To encourage this international and transdisciplinary collaboration, the scientific journal PLOS Neglected Tropical Diseases launches the Visceral Leishmaniasis-HIV Collection on August 28, in collaboration with Johan van Griensven (Institute of Tropical Medicine in Antwerp), Ed Zijlstra (Rotterdam Centre for Tropical Medicine) and Asrat Hail (Addis Ababa University), the authors of the collections' featured editorial, "Visceral Leishmaniasis and HIV Coinfection: Time for Concerted Action".

According to Johan van Griensven of the Institute of Tropical Medicine in Antwerp, we must involve all stakeholders in the collaboration: "In addition to an international multi-disciplinary approach, it is crucial that we strengthen the national control programs as well. It is important that the knowledge resulting from this cooperation can also influence health policies."

The Leishmania parasite causes visceral leishmaniasis, also known as 'kala-azar'. The disease causes fever, an enlarged spleen and other health problems. Visceral leishmaniasis is fatal in most cases, if left untreated. HIV patients co-infected with Leishmania have more parasites in their blood, making them more infectious.

Co-infection with HIV and the Leishmania parasite (VL-HIV co-infection) is a serious problem, especially in Ethiopia. Recent figures show that in some areas up to 40% of patients diagnosed with visceral leishmaniasis also have HIV. In South America, the number of cases with this co-infection has exceeded 6%. A recent study in India found a VL-HIV co-infection in 5.6% of the cases.

It is difficult to diagnose a person with visceral leishmaniasis when he or she is also infected with HIV, because simple serological tests are less accurate in this case. Molecular tests are more reliable in VL-HIV co-infection cases, but are rarely available in low and middle income countries.

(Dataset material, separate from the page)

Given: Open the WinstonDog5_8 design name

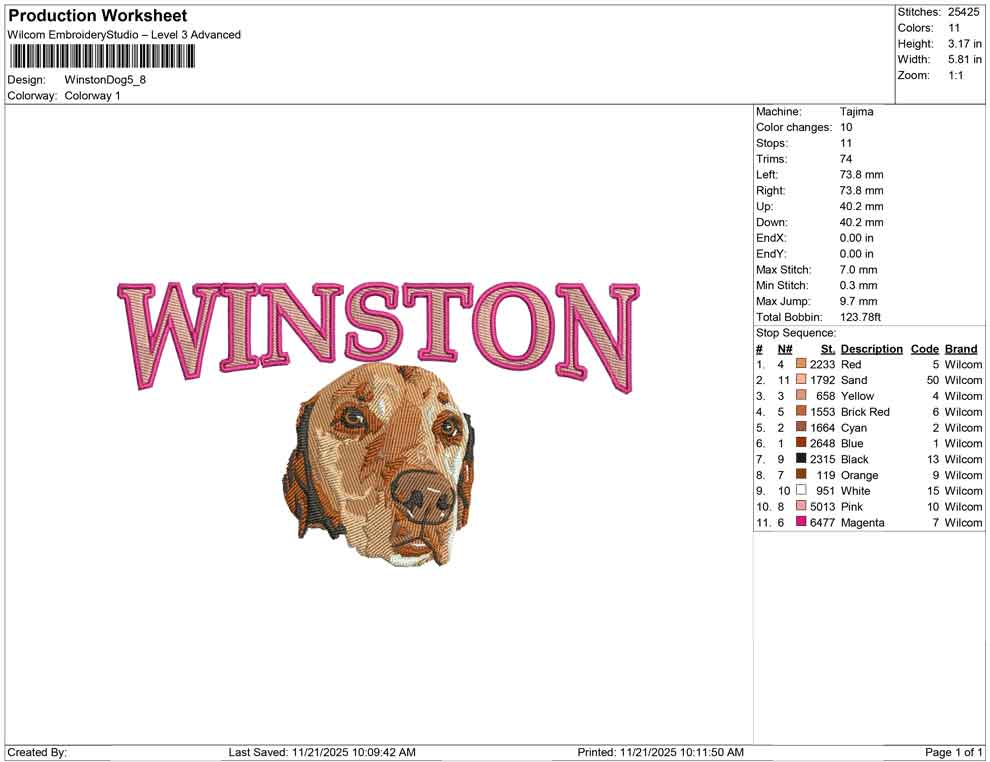Looking at the screenshot, I should coord(105,80).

The treatment of VL-HIV co-infection is complex because it makes drugs work less efficiently. Mortality figures reach 25% in some areas. Up to 60% of patients re-develop visceral leishmaniasis within a year. Because the patients go through a repeated and prolonged treatment, the risk that the parasites build up resistance to existing drugs increases.

Nevertheless, it is possible to control VL-HIV co-infection. We hope that with this collection, a new spotlight will be put on the current and needed research surrounding VL-HIV co-infection.